* _TASK BRIEF_: From the data below, return the exact lines starting at the line containing "You are a GUI" and ending at the line containing "1047x416 pixels.", both included, and nothing else.

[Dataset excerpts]
● ● ● ●
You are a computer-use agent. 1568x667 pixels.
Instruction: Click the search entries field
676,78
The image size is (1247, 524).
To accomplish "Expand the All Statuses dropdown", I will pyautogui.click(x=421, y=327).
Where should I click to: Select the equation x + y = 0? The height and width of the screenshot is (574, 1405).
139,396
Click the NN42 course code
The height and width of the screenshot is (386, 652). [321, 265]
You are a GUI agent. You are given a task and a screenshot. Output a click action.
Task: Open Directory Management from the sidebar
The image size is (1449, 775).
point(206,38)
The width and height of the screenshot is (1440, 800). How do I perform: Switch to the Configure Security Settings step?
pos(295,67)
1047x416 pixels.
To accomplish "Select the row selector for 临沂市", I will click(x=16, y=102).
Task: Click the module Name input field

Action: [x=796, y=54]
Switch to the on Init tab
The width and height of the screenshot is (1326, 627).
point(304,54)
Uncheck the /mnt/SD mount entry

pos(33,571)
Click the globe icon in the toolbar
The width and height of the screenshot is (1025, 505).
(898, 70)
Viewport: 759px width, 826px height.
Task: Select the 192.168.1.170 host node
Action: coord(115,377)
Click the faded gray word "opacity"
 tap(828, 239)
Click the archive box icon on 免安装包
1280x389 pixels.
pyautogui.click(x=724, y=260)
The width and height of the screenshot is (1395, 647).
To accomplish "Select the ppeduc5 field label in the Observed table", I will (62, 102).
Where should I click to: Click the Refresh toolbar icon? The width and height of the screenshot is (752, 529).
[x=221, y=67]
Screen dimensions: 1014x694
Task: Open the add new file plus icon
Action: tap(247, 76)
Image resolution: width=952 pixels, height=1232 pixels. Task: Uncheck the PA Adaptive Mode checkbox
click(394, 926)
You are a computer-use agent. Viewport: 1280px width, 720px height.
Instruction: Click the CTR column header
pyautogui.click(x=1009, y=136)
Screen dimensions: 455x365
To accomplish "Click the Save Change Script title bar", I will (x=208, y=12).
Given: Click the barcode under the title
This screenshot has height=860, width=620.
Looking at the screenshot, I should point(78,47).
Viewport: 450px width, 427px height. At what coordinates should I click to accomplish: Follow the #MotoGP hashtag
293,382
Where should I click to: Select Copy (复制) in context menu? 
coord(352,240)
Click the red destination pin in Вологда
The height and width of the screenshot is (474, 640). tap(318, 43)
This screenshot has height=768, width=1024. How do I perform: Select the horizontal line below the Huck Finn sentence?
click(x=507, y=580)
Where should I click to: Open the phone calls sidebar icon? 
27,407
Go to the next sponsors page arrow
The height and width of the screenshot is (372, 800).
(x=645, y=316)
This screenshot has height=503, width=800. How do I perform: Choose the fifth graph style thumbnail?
● ● ● ●
* _RESPONSE_:
You are a GUI agent. You are given a task and a screenshot. Output a click action.
Task: Open Directory Management from the sidebar
The image size is (1449, 775).
point(206,38)
The width and height of the screenshot is (1440, 800). How do I perform: Switch to the Configure Security Settings step?
pos(295,67)
1047x416 pixels.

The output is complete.